Supplied text =
● ● ● ● ●

After their initial arrival in Washington the Yorks did not long dally here. Instead, for some undocumented reason, they moved southward into Oregon where they established - by 4/21/91 - residence in Mist, Columbia County. This foothold, too, did not long abide, either, as by 9/23/93 they were back in Snohomish County, WA Terr.
While the moves above were occurring, Sumner's quest for a government disability pension continued. As part of this process on 9/1/90 brother Philo deposed that his brother had been a sound and rugged man when he enlisted, but when he saw him again right after he came home from service in the 26th he had bowel troubles. Then, when he came home from the 9th for about a year he was sick more than half the time. Living near him for about two years, he said Sumner was broken down and not rugged or healthy anymore.
Despite such testimony as that provided by both Sumner and Philo, at least one government representative remained skeptical regarding his illnesses, reporting that his disability claim was entirely devoid of merit. Another, representative, however, believed the claims had merit and were in need of more depositional testimony and medical evaluations. The upshot of all this was that on some undocumented date, a monthly stipend of an unknown amount was granted a which, at the time of Sumner's passing, had grown to a respectable $72 per month.
1900. A new century. A new decade and a new census. As of this benchmark year Sumner and family's address was Fernwood, Snohomish County, WA. [Note: Fernwood is/was a region, not a town, located in south Snohomish County.] Under his roof at the time besides wife Hannah were sons Edward and Herbert and William, plus daughter Maggie. Sumner's occupation was listed as "farmer." Here it is interesting to note that out of he and Hannah's ten birthed children, these four were the only ones living. A decade later, the York's were still in the same residence, but in the home besides Sumner and Hannah was a "servant" identified as Lorna Hunt.
On 10/1/13 Hannah died. The place of her passing was listed as Snohomish Washington. While no details are available pertaining to her death, she was buried in Snohomish County's Marshland cemetery.

● ● ● ● ●

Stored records

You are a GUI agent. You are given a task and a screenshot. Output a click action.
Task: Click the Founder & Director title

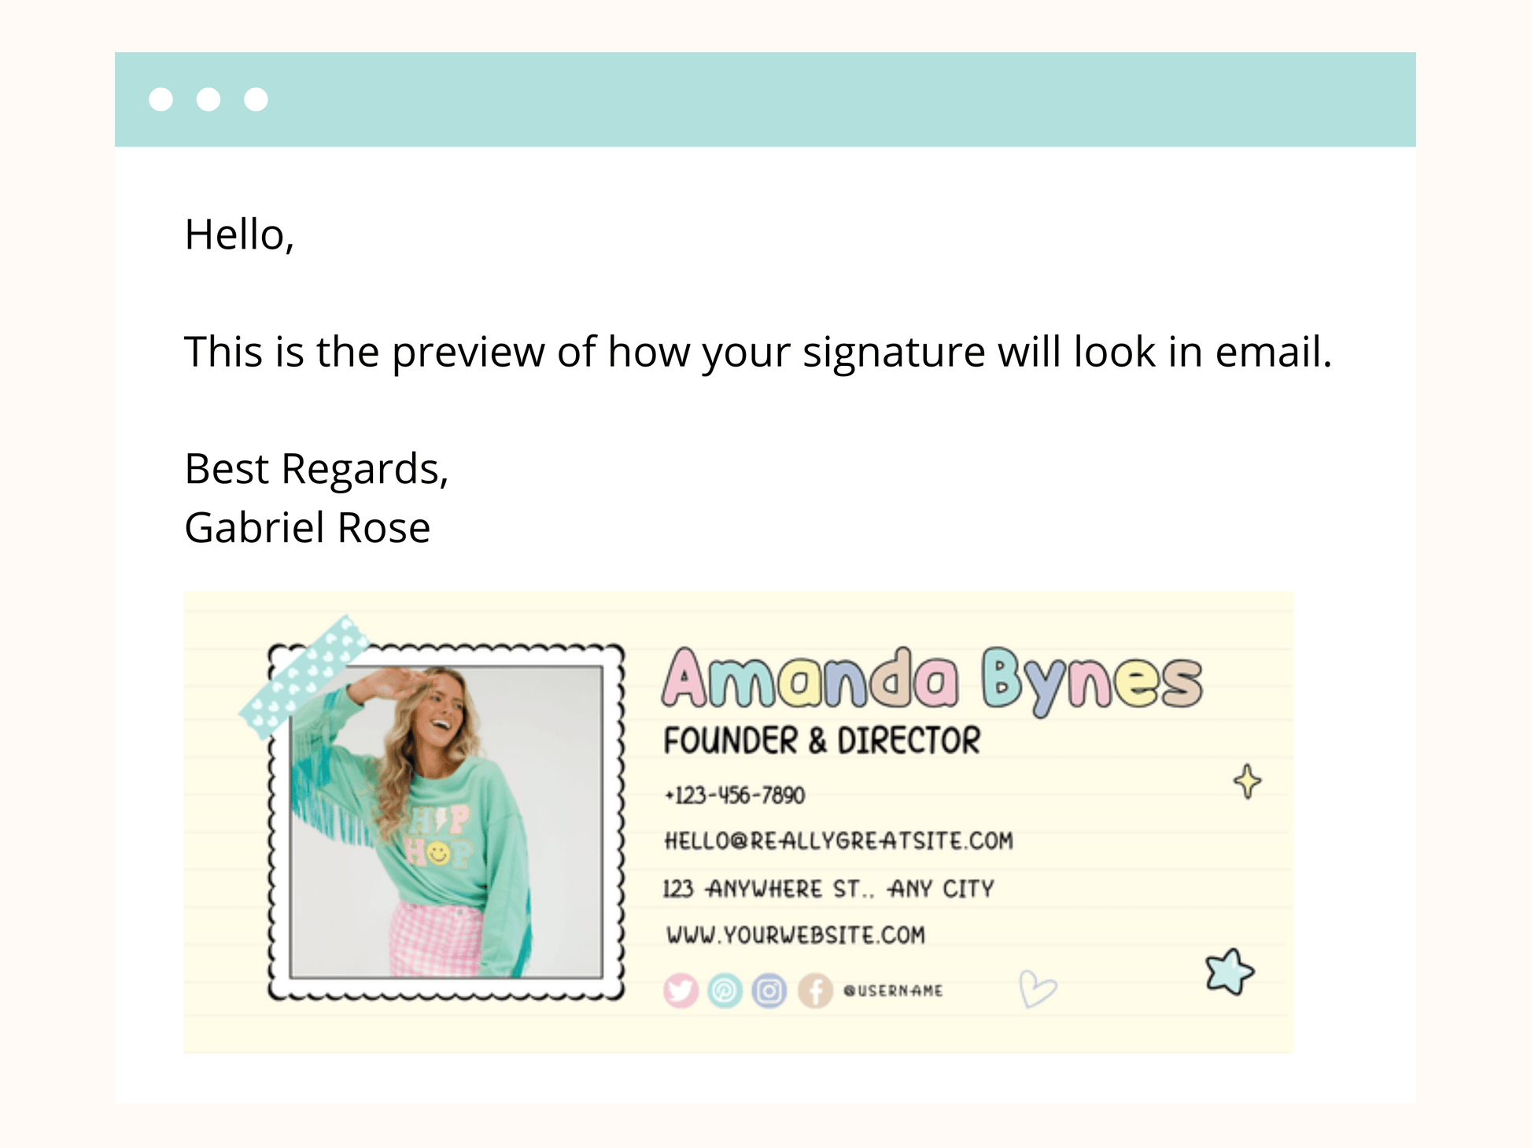822,741
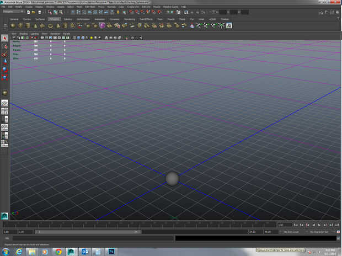Screen dimensions: 342x256
Task: Switch to four view layout icon
Action: coord(4,110)
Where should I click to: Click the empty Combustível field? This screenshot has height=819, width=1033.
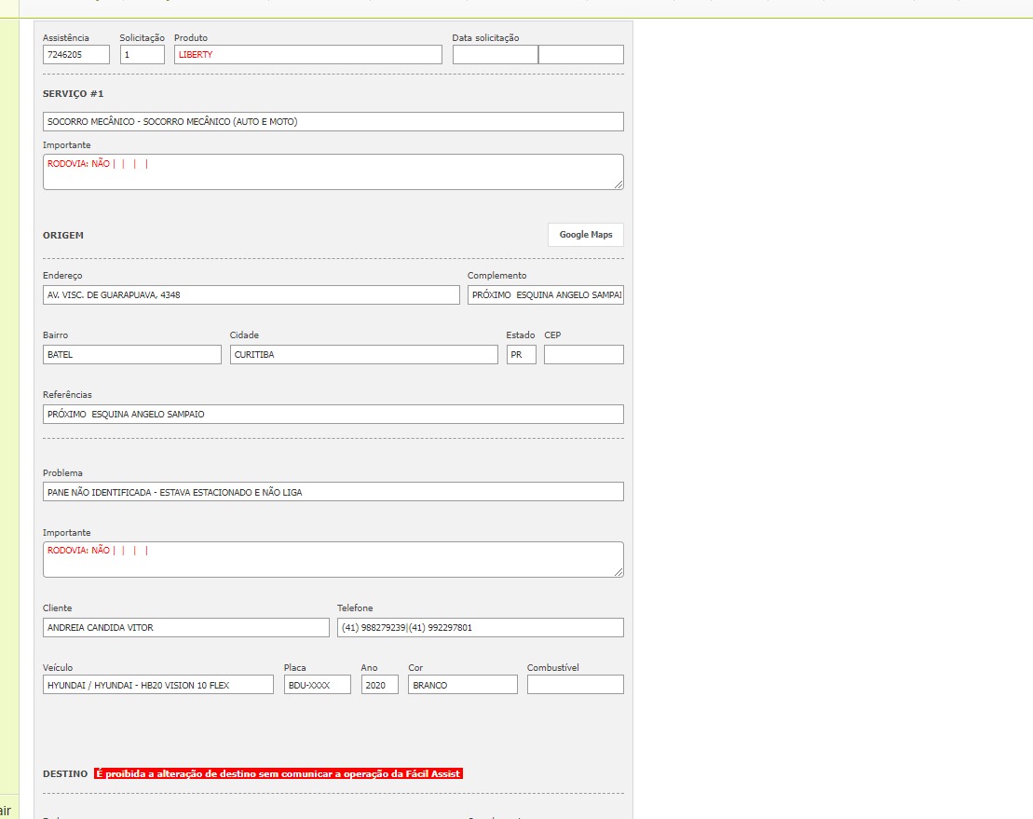click(575, 685)
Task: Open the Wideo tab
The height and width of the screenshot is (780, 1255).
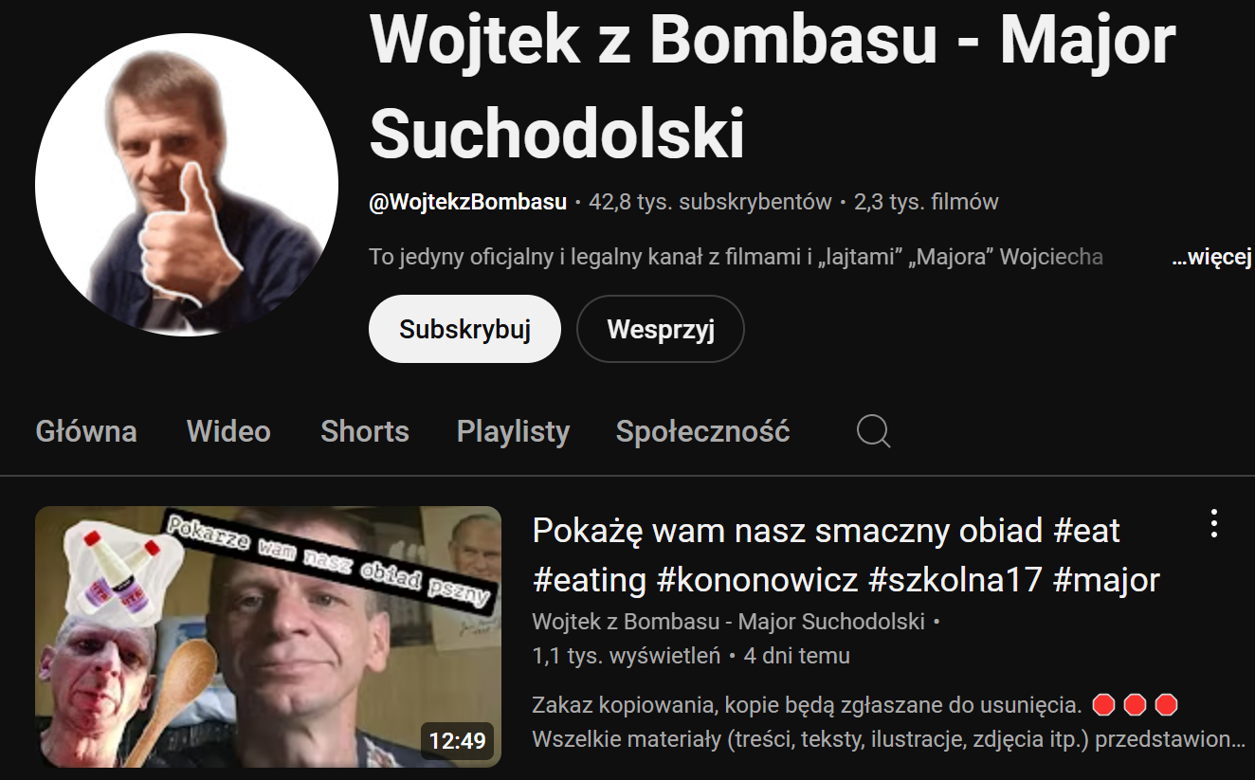Action: [x=228, y=431]
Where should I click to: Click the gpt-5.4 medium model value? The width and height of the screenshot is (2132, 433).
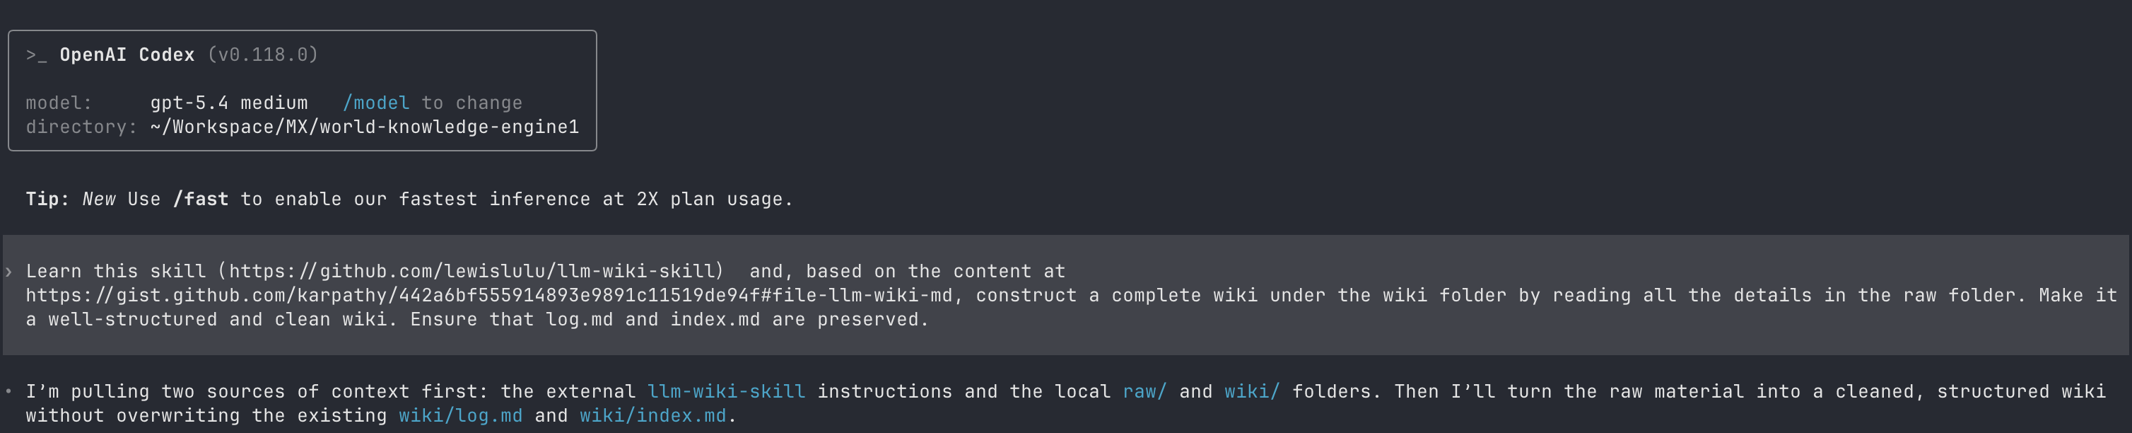pos(228,103)
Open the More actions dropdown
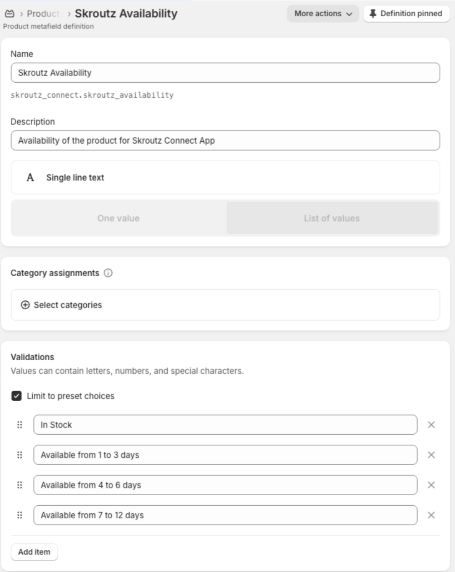This screenshot has width=455, height=572. (323, 14)
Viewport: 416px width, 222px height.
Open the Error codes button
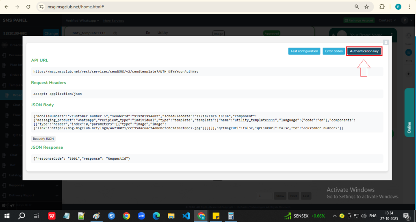point(334,51)
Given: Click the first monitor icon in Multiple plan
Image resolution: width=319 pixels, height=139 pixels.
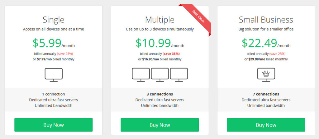Looking at the screenshot, I should [x=141, y=75].
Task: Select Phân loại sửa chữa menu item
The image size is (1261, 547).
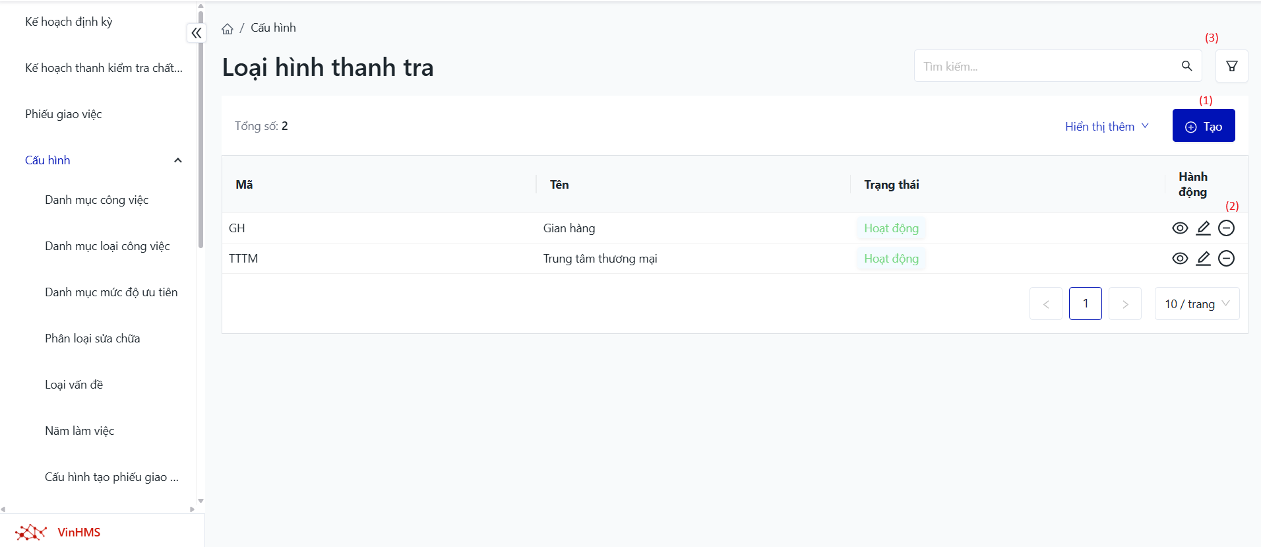Action: [92, 338]
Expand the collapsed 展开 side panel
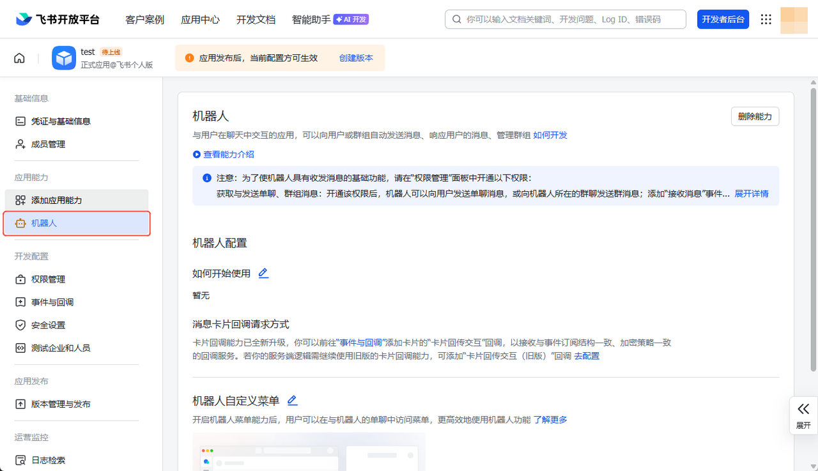This screenshot has width=818, height=471. click(803, 415)
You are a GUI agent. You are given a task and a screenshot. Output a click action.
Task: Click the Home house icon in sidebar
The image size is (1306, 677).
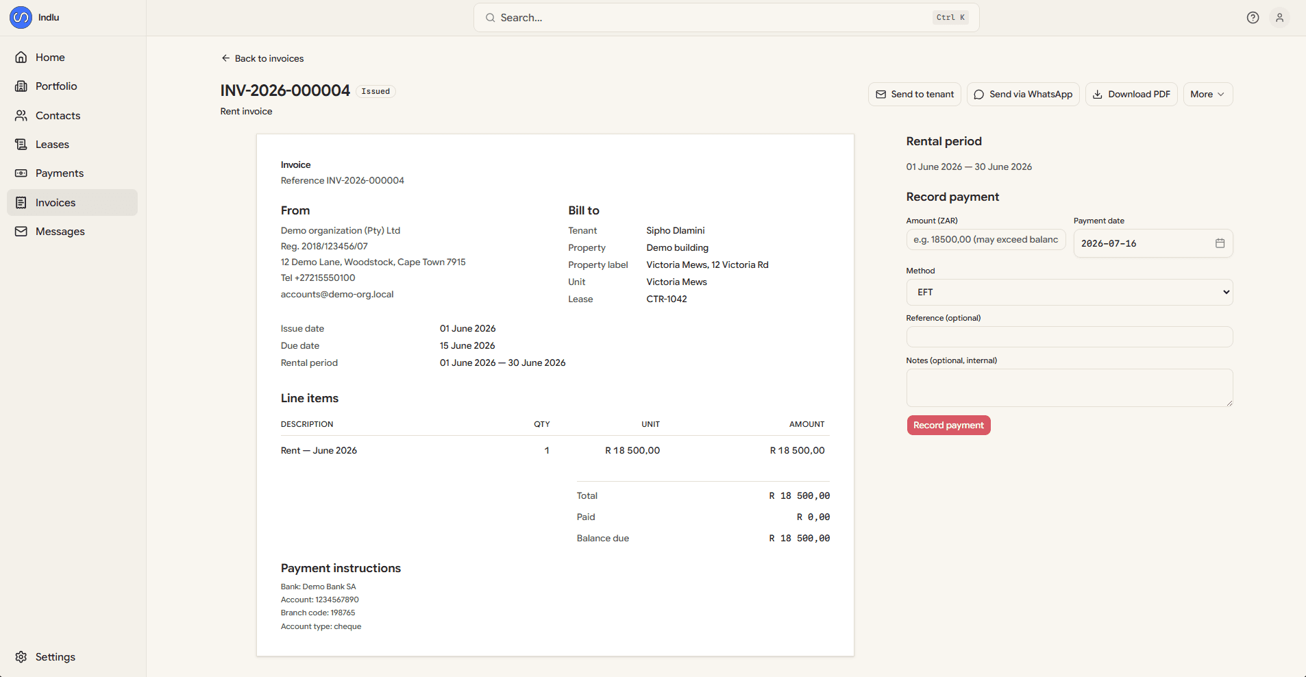21,58
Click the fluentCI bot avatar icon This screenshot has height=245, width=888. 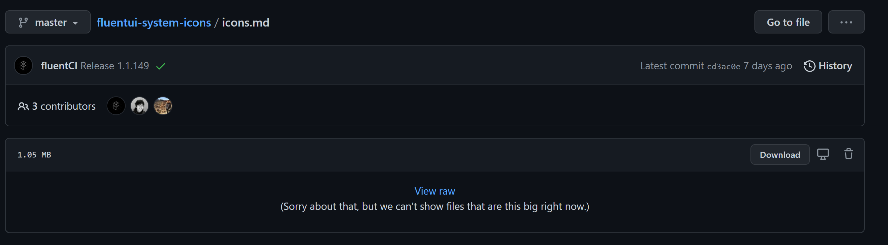pos(23,65)
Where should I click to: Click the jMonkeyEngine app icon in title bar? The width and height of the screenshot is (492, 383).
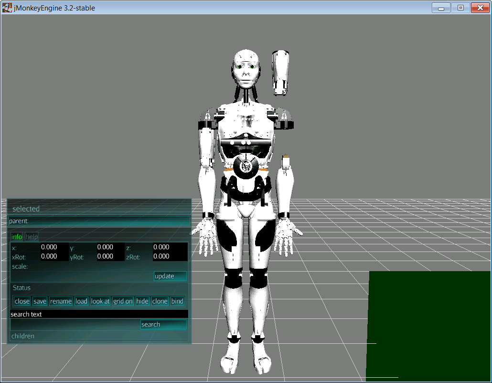click(8, 8)
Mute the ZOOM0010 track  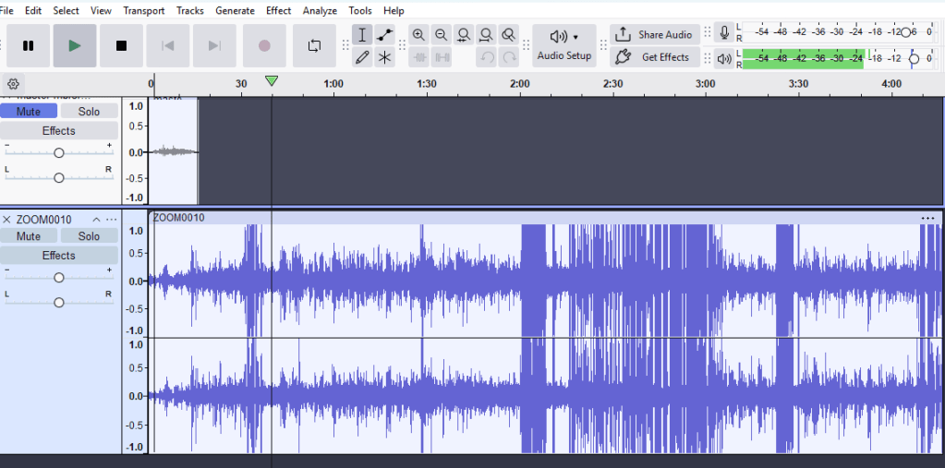click(29, 236)
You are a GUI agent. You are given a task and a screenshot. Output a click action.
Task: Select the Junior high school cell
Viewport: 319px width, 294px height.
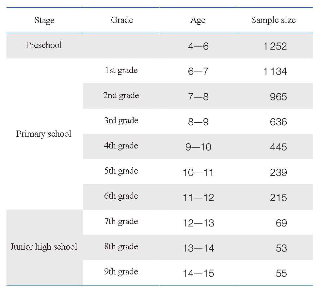(44, 247)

● ● ● ● ●

Decide whether each statement agrees with the passage about the York family, answering yes or no and quoting the words of the passage that decide it. 1. By 4/21/91 the Yorks lived in Mist, Columbia County. 2. According to Philo, Sumner was in good health during the year after he came home from the 9th. 3. In 1900, six of Sumner and Hannah's children were living. Nothing in the data is needed for this work.

Result =
1. Yes: "they established - by 4/21/91 - residence in Mist, Columbia County"
2. No: "when he came home from the 9th for about a year he was sick more than half the time"
3. No: "out of he and Hannah's ten birthed children, these four were the only ones living"